Trump's win took many by surprise. But according to exit poll data by the Edison Research for the National Election Pool, Trump’s victory was, in large part, because of his support from white women. Trump was lifted up by voters who looked like his opponent. Hillary Clinton was blocked from becoming the first female president, in large part by her own demographic. Exit polls show more than half of white women voted for Trump.
This is despite allegations of sexual assault and what some percieved as vulgar remarks from Trump. So why did women vote for him? One overarching reason was party loyalty.
“I’m a very staunch Republican, and I didn't like Hillary Clinton.
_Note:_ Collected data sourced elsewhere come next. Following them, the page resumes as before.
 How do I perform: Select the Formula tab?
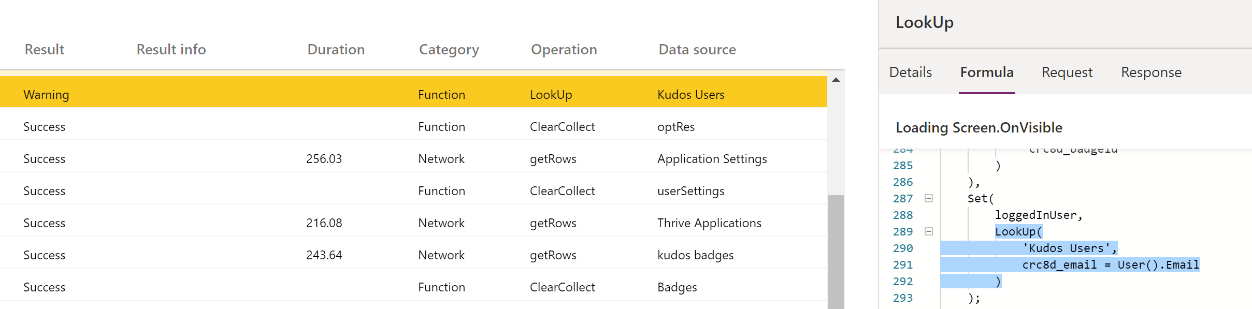pyautogui.click(x=986, y=72)
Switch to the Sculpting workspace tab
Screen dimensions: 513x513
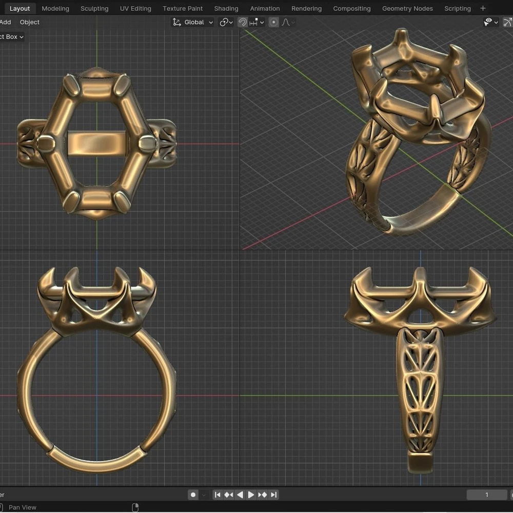pos(94,9)
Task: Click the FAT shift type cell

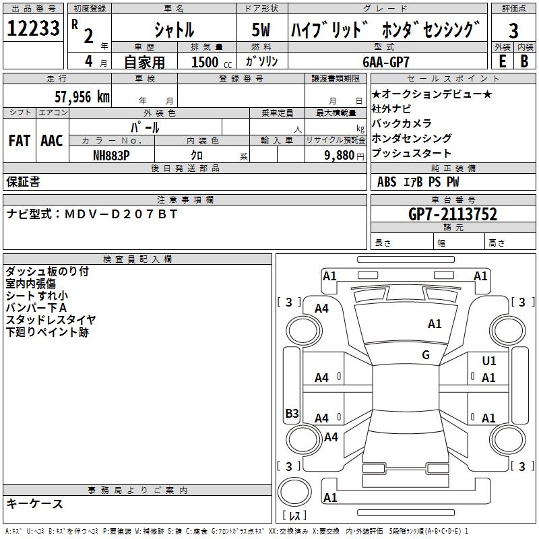Action: [19, 140]
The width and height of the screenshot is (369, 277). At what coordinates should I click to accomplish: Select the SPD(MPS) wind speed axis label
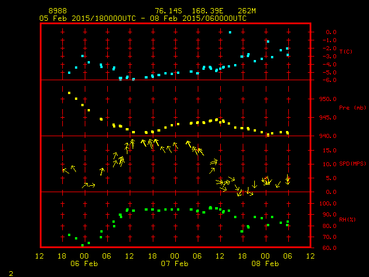click(352, 164)
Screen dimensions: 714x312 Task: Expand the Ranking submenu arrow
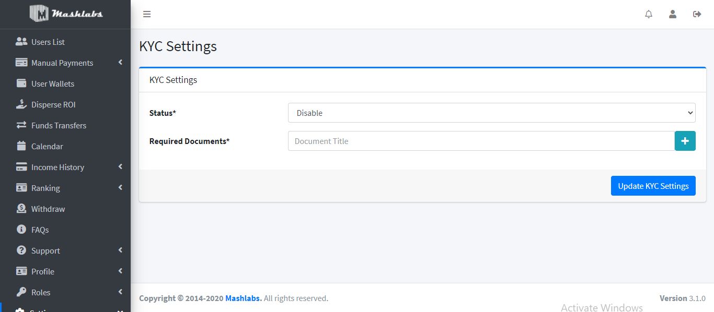point(120,188)
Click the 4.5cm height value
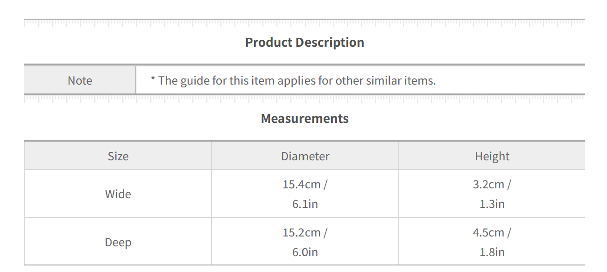The image size is (607, 272). [x=488, y=232]
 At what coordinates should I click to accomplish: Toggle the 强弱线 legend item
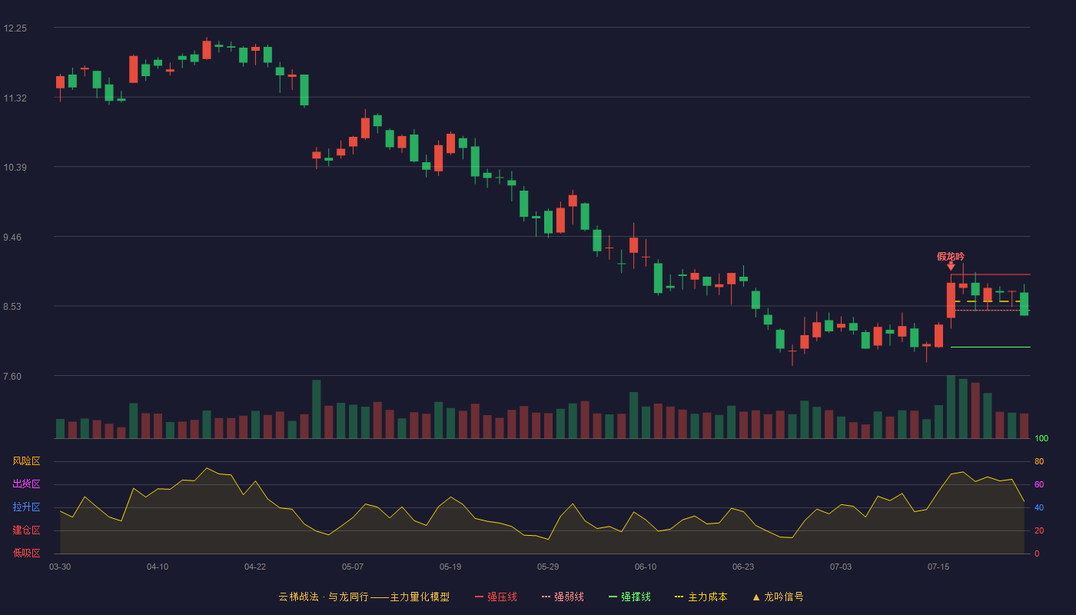pyautogui.click(x=563, y=597)
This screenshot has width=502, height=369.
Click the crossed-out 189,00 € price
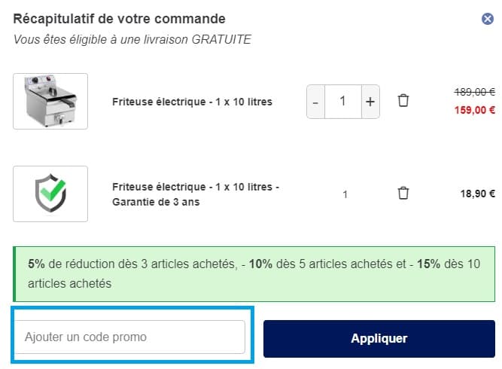474,92
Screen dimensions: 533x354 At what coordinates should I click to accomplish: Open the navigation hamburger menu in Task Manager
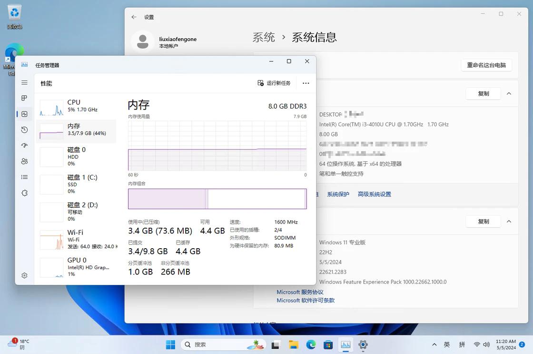coord(24,82)
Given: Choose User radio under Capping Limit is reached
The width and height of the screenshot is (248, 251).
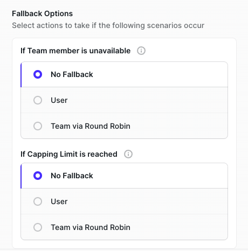Looking at the screenshot, I should (38, 201).
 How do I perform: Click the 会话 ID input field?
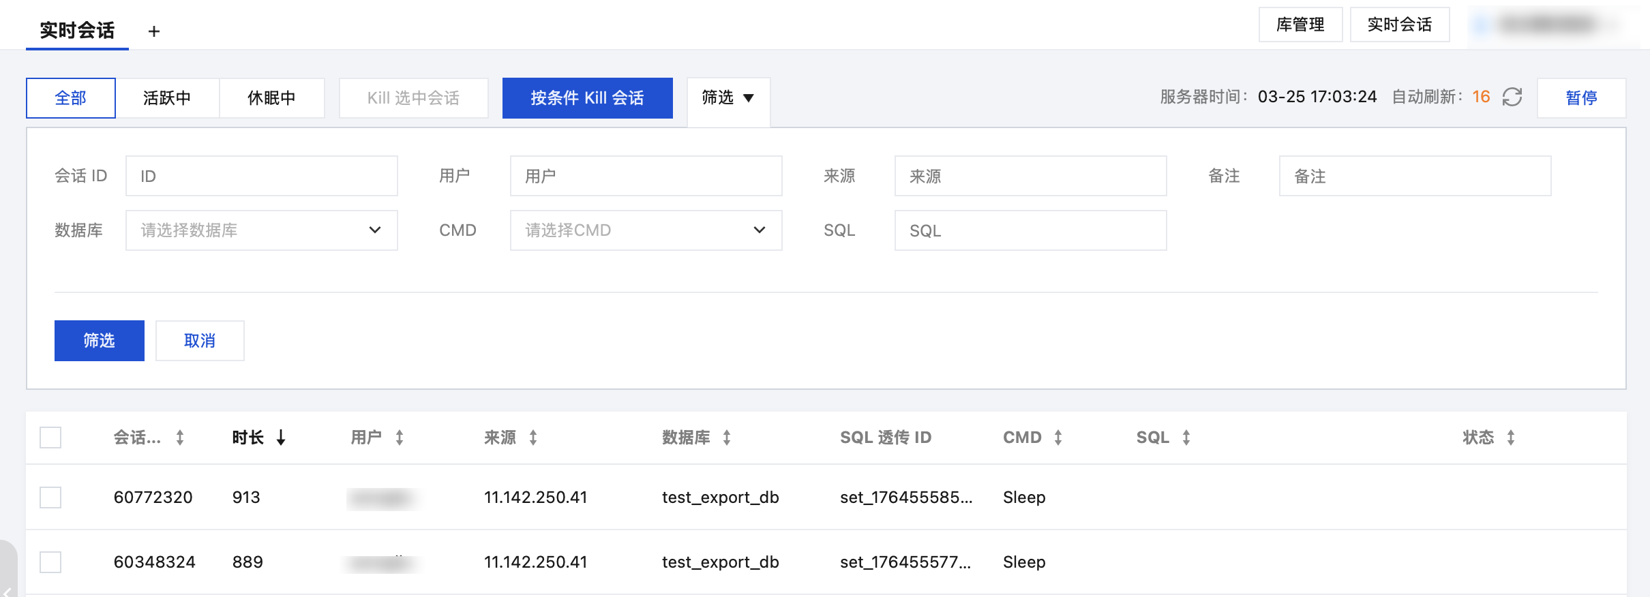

And even though I didn't like Donald Trump, I still wanted to vote for my party,” said Maria Latta, who voted for Trump.
“I would have liked to have voted for a woman president and I think it's such a great role model for our young girls, but the problem was I just didn’t see a message of change with Hillary and it was kind of like leading in the footsteps of Obama,” Jeannie Bustillo, who also voted for Trump.
Honestly, he said a lot of horrible things about women and minorities, and I don't agree with them, but I also don’t trust Hillary Clinton,” said Latta.
For many, deeply rooted unhappiness and desperate desire for change outweighed Trump's rhetoric.
“Of course, I wasn’t happy about hearing that but I do feel like it was 10 years ago and I feel like he's probably grown as a man. He was associated with Hollywood at that time, and I think people grow and people change,” said Bustillo.
Judy Ann, who voted for Trump, said she voted more against Hillary. "I don’t think either one of them are our best choice but we had no other choice."
“I think that at the root of this is a raw rage. There were so people who were simply looking for something different in their economy, in their national security, and they thought Donald Trump would deliver,” said Brandon Rottinghaus, a professor of political science at the University of Houston.
Understanding the election outcome starts with understanding why people voted the way they did.
White women were a very important demographic, making up 37 percent of all voters.